Activity: Please copy the records below word for word, leaving out the pictures.

Stored items from a collection
━━━━━━━━━━━━━━━━━━━━━━━━━━━━━━

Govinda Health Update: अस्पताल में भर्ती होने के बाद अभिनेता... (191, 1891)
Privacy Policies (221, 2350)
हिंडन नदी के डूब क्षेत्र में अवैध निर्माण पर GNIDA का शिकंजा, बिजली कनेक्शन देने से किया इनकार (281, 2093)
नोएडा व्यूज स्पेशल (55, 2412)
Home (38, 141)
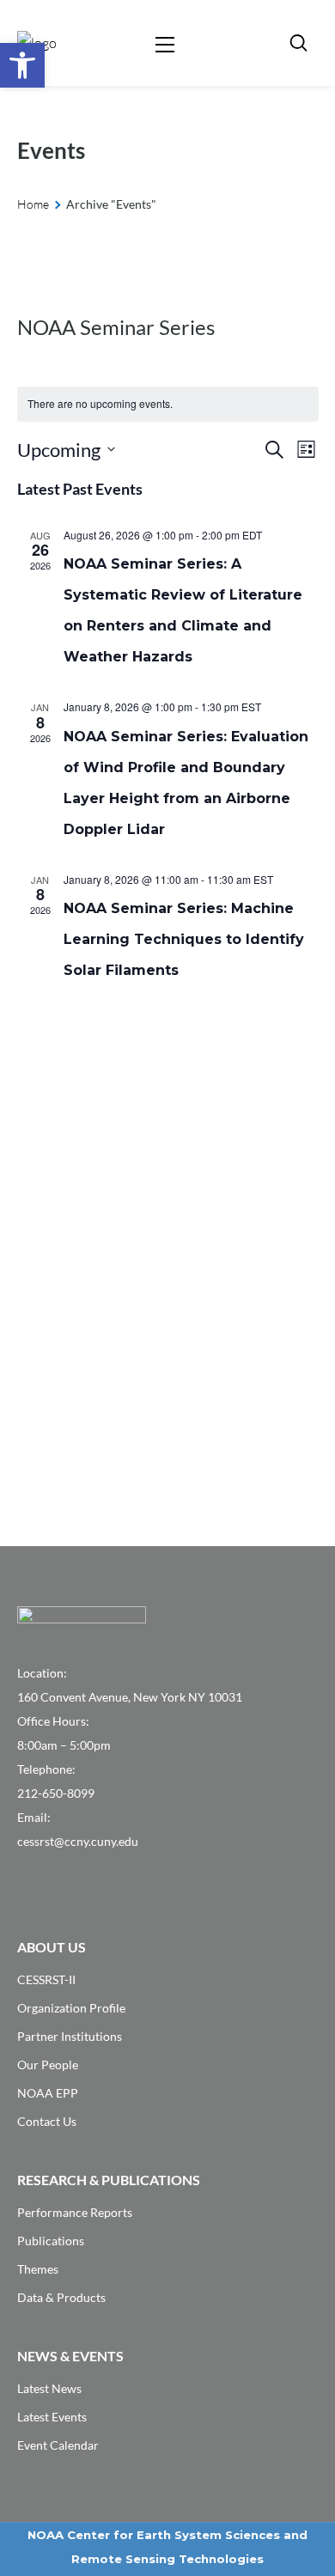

━━━━━━━━━━━━━━━━━━━━━━━━━━━━━━

Written answer:
Govinda Health Update: अस्पताल में भर्ती होने के बाद अभिनेता... (191, 1891)
Privacy Policies (221, 2350)
हिंडन नदी के डूब क्षेत्र में अवैध निर्माण पर GNIDA का शिकंजा, बिजली कनेक्शन देने से किया इनकार (281, 2093)
नोएडा व्यूज स्पेशल (55, 2412)
Home (38, 141)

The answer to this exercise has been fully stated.